Problem to work on » The answer is one number: how many lines in the data below hold "computer".
Extracted information START
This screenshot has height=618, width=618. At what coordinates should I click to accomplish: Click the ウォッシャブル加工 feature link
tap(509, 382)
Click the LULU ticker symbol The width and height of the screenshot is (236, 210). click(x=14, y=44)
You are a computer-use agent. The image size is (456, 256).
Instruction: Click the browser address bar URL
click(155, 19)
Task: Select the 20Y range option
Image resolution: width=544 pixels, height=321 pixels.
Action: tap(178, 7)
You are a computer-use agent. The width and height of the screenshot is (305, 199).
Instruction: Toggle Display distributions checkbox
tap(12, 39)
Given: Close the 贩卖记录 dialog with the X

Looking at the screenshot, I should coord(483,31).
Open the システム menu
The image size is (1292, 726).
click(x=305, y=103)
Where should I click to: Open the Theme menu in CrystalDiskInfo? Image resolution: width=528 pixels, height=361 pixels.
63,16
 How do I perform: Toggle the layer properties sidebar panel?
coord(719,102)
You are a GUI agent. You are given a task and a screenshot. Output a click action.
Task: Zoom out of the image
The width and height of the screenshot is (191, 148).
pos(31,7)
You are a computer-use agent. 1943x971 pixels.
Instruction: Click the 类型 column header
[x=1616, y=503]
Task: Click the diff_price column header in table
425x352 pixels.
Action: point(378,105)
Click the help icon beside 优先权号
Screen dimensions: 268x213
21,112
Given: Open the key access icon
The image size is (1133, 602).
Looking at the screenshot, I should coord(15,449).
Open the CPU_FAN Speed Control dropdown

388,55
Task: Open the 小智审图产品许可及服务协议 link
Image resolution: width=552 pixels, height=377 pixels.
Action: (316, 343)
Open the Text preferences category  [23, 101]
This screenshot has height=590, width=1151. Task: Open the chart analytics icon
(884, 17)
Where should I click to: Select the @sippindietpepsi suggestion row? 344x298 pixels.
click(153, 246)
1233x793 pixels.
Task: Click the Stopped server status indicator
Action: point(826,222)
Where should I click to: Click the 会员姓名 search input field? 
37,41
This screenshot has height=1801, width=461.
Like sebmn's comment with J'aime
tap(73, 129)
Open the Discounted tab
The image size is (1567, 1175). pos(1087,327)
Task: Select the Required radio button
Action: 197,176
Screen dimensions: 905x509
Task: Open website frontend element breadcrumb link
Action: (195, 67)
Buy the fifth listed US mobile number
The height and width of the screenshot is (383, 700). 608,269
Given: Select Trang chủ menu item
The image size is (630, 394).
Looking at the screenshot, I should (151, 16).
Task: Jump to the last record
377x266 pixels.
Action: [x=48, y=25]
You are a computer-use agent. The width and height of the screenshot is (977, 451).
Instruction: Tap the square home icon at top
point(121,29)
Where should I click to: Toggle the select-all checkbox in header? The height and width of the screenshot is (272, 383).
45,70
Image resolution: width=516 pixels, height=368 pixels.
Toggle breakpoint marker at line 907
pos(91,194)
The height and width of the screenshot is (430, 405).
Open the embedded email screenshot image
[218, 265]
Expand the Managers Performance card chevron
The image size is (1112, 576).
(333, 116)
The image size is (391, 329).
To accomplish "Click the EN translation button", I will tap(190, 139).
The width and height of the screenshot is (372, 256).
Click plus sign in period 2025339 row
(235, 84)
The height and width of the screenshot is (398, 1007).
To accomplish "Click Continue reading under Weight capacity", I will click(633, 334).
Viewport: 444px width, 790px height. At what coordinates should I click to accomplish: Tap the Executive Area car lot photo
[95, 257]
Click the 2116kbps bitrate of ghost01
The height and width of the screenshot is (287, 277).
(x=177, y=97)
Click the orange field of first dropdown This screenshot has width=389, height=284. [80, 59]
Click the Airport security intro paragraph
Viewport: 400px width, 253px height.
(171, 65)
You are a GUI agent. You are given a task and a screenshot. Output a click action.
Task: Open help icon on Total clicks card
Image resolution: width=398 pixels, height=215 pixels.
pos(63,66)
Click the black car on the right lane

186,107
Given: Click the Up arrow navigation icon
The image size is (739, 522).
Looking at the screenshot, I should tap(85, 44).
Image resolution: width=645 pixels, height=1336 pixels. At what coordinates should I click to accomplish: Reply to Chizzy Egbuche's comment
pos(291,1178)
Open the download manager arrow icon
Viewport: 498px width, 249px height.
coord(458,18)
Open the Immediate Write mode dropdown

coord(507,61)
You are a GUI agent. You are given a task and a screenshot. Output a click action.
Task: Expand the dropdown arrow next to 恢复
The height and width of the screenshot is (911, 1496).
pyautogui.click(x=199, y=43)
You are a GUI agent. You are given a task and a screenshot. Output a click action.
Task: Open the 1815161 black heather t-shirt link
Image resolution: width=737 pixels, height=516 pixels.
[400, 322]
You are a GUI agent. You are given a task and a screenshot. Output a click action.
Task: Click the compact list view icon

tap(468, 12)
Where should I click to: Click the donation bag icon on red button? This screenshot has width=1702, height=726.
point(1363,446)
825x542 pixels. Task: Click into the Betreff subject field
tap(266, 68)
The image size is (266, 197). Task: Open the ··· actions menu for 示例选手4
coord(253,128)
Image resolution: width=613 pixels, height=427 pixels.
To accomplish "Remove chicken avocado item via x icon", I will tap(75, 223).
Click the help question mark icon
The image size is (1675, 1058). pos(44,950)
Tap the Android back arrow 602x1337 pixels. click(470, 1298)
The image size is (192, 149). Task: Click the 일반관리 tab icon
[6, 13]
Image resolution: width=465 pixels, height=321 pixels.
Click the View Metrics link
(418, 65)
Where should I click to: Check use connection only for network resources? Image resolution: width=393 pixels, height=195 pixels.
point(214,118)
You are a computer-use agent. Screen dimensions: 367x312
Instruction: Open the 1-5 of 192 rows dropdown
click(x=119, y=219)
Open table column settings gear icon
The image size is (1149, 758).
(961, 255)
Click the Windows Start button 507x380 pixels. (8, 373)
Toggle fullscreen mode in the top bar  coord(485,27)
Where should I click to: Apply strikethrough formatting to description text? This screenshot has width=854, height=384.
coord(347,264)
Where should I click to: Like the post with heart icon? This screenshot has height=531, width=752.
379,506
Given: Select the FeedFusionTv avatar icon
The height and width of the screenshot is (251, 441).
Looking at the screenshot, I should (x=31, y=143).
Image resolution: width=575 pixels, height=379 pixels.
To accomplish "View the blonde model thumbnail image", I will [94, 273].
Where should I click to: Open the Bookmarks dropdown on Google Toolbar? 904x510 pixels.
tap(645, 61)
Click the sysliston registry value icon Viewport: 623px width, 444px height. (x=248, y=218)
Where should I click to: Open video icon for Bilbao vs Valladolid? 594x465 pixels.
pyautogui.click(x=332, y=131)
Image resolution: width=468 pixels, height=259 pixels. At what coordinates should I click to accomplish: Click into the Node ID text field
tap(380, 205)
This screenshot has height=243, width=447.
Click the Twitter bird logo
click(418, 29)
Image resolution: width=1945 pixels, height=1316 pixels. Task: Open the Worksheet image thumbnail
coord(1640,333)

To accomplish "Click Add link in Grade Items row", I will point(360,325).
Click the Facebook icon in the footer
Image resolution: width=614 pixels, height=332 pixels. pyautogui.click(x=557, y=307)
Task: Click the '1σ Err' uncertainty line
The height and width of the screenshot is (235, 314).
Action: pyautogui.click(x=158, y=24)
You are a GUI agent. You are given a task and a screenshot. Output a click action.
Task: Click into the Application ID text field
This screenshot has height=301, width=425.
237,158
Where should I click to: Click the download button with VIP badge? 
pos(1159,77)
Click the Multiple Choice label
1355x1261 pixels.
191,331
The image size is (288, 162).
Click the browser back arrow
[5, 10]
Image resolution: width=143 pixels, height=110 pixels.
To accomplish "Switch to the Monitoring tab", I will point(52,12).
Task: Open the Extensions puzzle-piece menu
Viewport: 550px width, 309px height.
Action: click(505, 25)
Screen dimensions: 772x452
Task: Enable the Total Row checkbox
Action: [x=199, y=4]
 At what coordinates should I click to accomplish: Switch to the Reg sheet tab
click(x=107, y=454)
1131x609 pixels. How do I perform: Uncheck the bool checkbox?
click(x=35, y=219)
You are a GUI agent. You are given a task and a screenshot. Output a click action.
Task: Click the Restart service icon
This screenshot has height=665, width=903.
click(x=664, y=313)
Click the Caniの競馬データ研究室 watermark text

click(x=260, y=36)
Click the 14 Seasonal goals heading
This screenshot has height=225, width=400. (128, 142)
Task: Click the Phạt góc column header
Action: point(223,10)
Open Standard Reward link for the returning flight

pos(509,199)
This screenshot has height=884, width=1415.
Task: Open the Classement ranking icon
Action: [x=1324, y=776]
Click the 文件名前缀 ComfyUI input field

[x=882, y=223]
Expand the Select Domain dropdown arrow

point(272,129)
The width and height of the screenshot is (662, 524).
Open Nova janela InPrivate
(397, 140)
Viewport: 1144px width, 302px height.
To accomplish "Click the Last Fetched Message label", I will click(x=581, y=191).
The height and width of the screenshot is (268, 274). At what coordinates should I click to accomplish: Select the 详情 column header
Extracted information END
Your response » 5